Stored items
========

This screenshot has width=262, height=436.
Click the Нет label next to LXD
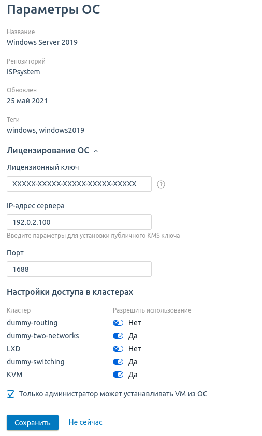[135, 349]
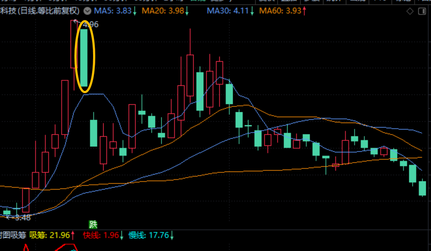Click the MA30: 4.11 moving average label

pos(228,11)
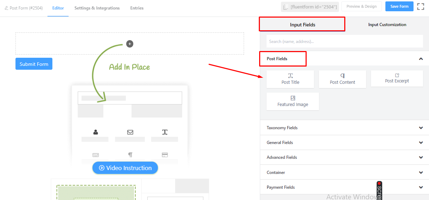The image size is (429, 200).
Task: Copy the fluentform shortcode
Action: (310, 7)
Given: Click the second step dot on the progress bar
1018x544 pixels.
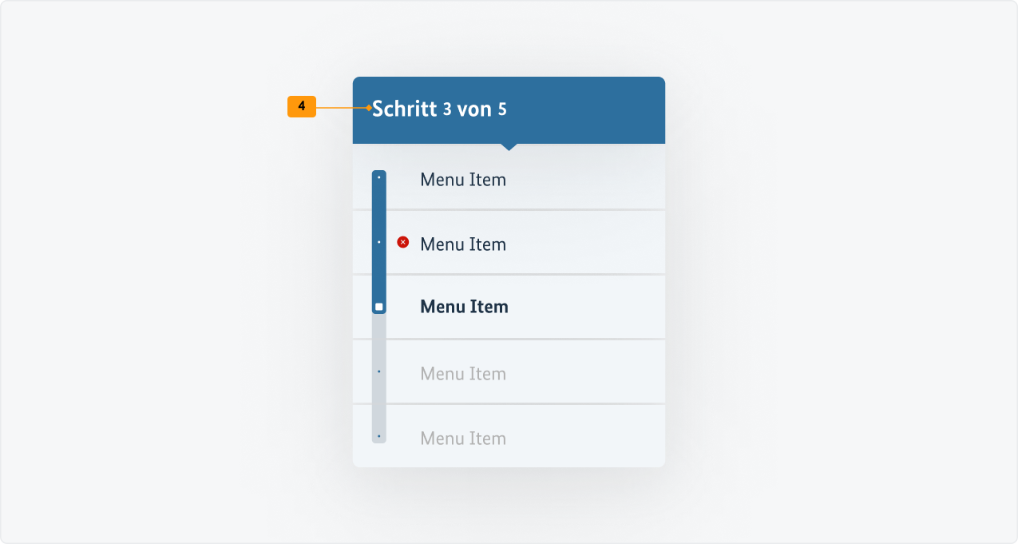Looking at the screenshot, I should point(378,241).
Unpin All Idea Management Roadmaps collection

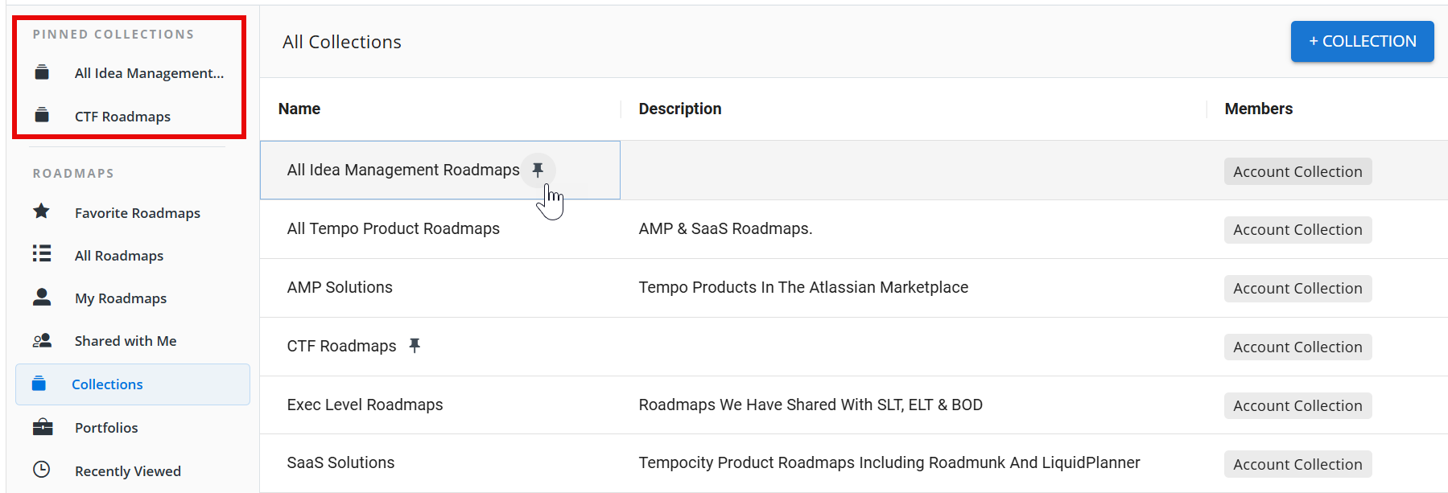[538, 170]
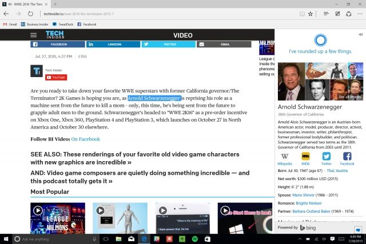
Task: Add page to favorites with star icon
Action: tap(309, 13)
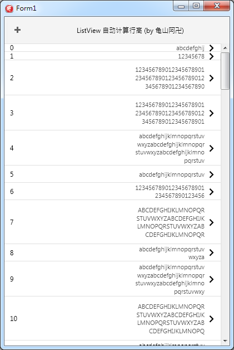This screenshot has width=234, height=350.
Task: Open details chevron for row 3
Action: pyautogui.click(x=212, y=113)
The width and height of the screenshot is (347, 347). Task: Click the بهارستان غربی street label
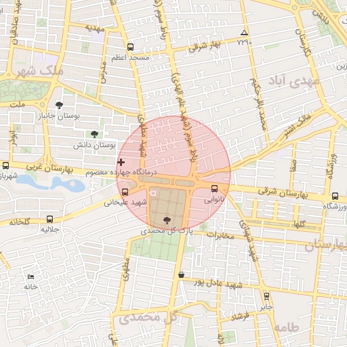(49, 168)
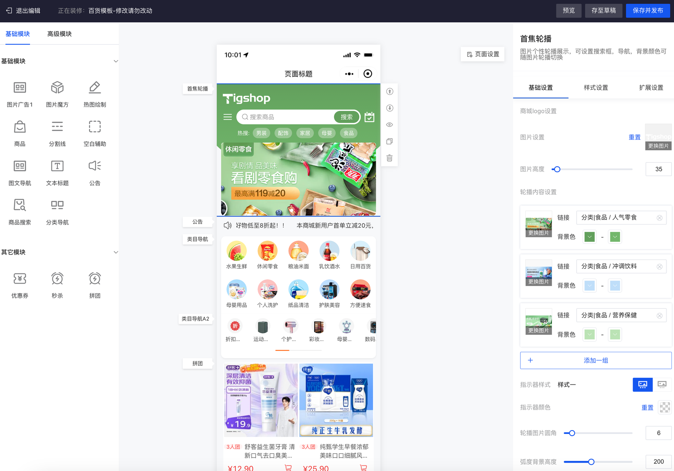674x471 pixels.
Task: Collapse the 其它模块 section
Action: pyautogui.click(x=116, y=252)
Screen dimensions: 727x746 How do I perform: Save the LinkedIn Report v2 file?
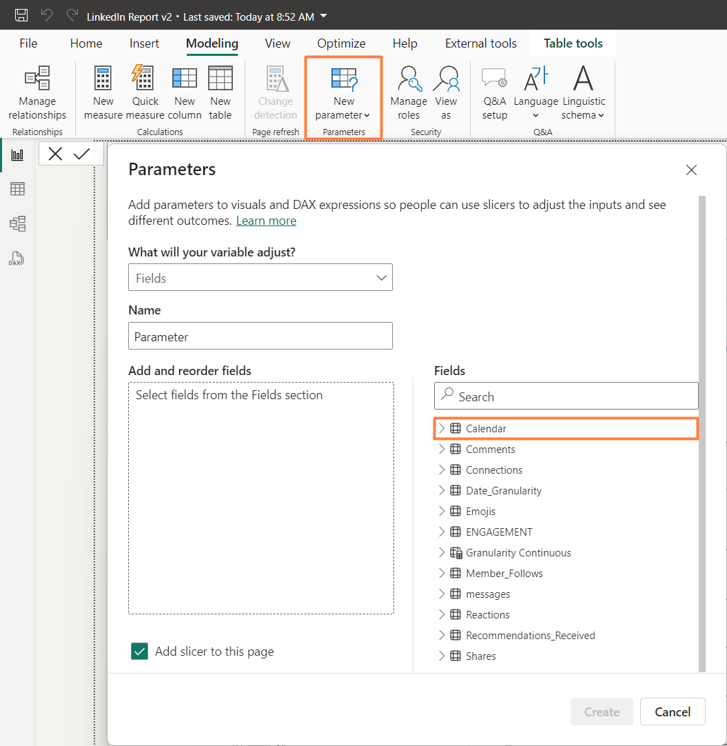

========

Return the complete data unchanged and include none of the pictures.

This screenshot has width=262, height=436.
Click the Нет label next to LXD
[135, 349]
Click the MA30: 4.11 moving average label

pos(228,11)
The image size is (429, 200).
Task: Copy the fluentform shortcode
Action: (310, 7)
Given: Click the second step dot on the progress bar
1018x544 pixels.
Looking at the screenshot, I should point(378,241).
Unpin All Idea Management Roadmaps collection

[538, 170]
Task: Add page to favorites with star icon
Action: tap(309, 13)
This screenshot has width=234, height=350.
Task: Open details chevron for row 3
Action: pyautogui.click(x=212, y=113)
The width and height of the screenshot is (347, 347). Task: Click the بهارستان غربی street label
(49, 168)
674x471 pixels.
Task: Collapse the 其它模块 section
Action: pyautogui.click(x=116, y=252)
Screen dimensions: 727x746 How do I perform: Save the LinkedIn Report v2 file?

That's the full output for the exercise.